At another level, Halloween worked on me as a strong seasonal song: the last hours of autumn, the harbinger of winter. (The purpose of the candy, I now imagine, was to build up the fat reserves required to survive the Midwest cold.)

So part of me is deeply puzzled by the strong resistance of some people to the very idea of Halloween. Some people object to its description as a holiday. They argue that "holiday" means "holy day," and Halloween isn't -- although it often incorporates "occult" elements (witches, goblins, ghosts) which are seen by some as contrary to certain Christian beliefs.

Yet we call many other days "holidays" that don't have any particular religious significance, but do have a part in our national or cultural life. "Halloween" to me is just what my encyclopedia calls it: "a festival."

Like many other festivals, Halloween picks up and transforms many bits of folklore.
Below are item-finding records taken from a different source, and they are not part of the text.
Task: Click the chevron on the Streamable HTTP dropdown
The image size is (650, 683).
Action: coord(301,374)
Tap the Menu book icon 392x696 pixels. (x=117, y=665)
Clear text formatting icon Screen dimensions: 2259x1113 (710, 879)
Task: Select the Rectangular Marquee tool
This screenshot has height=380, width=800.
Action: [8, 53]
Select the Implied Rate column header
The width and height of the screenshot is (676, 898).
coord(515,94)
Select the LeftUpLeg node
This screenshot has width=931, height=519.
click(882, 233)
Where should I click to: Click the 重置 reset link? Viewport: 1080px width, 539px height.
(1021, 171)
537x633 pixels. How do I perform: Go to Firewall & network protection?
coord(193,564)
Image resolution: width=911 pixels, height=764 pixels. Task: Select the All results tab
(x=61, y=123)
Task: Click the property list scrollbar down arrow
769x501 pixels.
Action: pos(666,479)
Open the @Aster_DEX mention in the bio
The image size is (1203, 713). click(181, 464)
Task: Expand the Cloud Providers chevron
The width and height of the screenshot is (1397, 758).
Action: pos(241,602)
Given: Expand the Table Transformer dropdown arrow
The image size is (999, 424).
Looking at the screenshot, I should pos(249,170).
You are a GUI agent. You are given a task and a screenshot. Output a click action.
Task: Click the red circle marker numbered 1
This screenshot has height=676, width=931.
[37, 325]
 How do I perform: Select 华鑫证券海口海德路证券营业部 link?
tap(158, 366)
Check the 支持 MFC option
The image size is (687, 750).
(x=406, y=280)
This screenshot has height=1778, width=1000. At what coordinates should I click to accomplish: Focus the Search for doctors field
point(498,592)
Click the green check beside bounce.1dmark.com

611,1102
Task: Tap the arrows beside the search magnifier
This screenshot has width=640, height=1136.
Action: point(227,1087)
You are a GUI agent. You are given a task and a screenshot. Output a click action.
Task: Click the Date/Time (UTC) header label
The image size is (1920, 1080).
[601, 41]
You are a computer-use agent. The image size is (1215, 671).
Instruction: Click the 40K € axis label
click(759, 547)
For instance, "Jack-o'-Lanterns," which in England and Ireland were made of carved beets, potatoes, and turnips, in America became candled pumpkins.

Where did the term "Jack-o'-Lanterns" come from? According to World Book, they were named for a man called Jack, who was such a miser that he couldn't enter heaven; but because he'd played jokes on the devil, couldn't enter hell either. As a result, Jack had to walk the earth with his lantern until Judgment Day.

Probably the earliest source of Halloween was the Celtic, or Druidic, festival called Samhain, celebrated more than 2,000 years ago. The Celts believed that Samhain, the Celtic lord of death, allowed the deceased to roam the earth for one night each year.

But the Catholic Church, as it did in so many cases, appropriated the cultural practice, and incorporated it into its own theology. In 800 A.D., the Church established All Saint's Day on November 1, for which a Mass was said called Allhallowmass. The evening before was called All Hallow e'en -- Halloween.

But I can assure you that as a child I never knew (nor would I have cared) about either of these historical tidbits. Even now that I do know, carving a pumpkin doesn't make me a Catholic, and trick-or-treating doesn't make my children little Druids.

These days I'm on the giving, rather than the receiving end of Halloween. But just as I take pleasure in the festival itself, I also take pleasure in learning a little bit more about it. Libraries are good for stuff like that, incidentally.

On both sides of a vast ocean, for one night each year, millions of children have touched that same sense of magic and mystery and the unfurling of time -- all through a festival that is itself more than two millennia old.

In my book, that's a traditional family value.